> **WHAT THE EXERCISE ASKS**:
Transcribe every entry that follows exactly, omitting all pictures.

***** SOURCE MATERIAL

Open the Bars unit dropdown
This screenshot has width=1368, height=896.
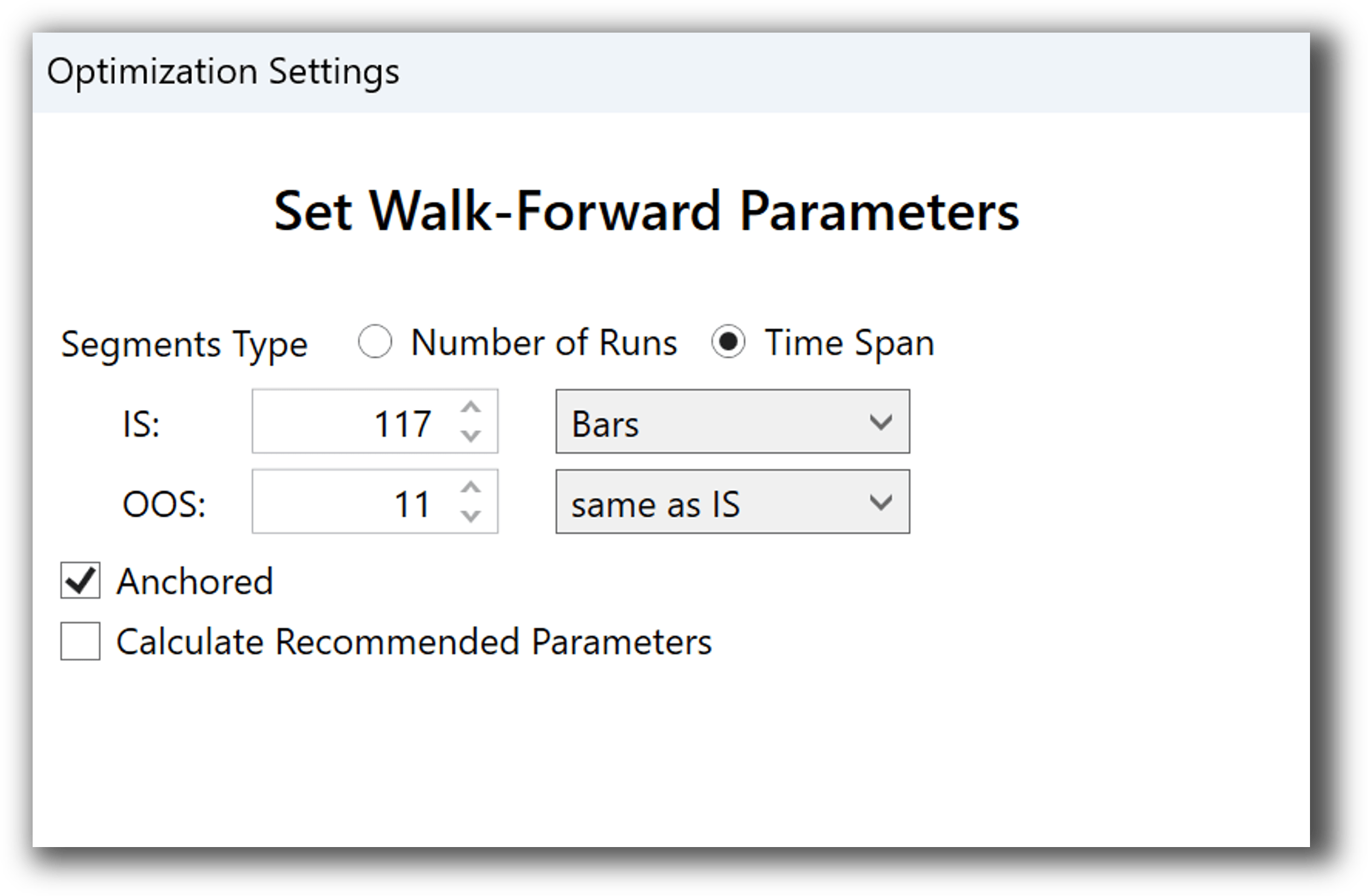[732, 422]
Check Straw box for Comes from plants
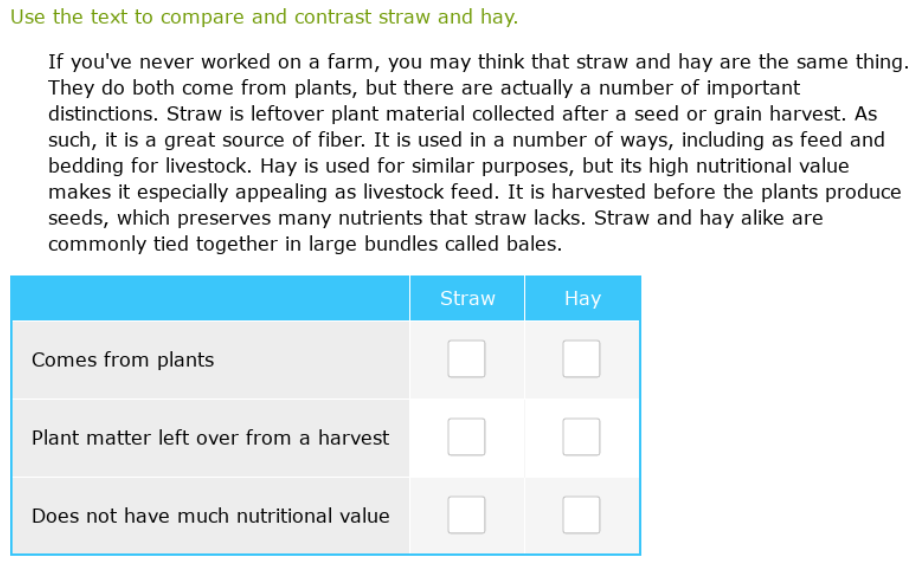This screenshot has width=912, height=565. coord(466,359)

**********

> **TASK ANSWER**:
Open the Bars unit dropdown
This screenshot has width=1368, height=896.
[732, 422]
Check Straw box for Comes from plants
This screenshot has width=912, height=565. coord(466,359)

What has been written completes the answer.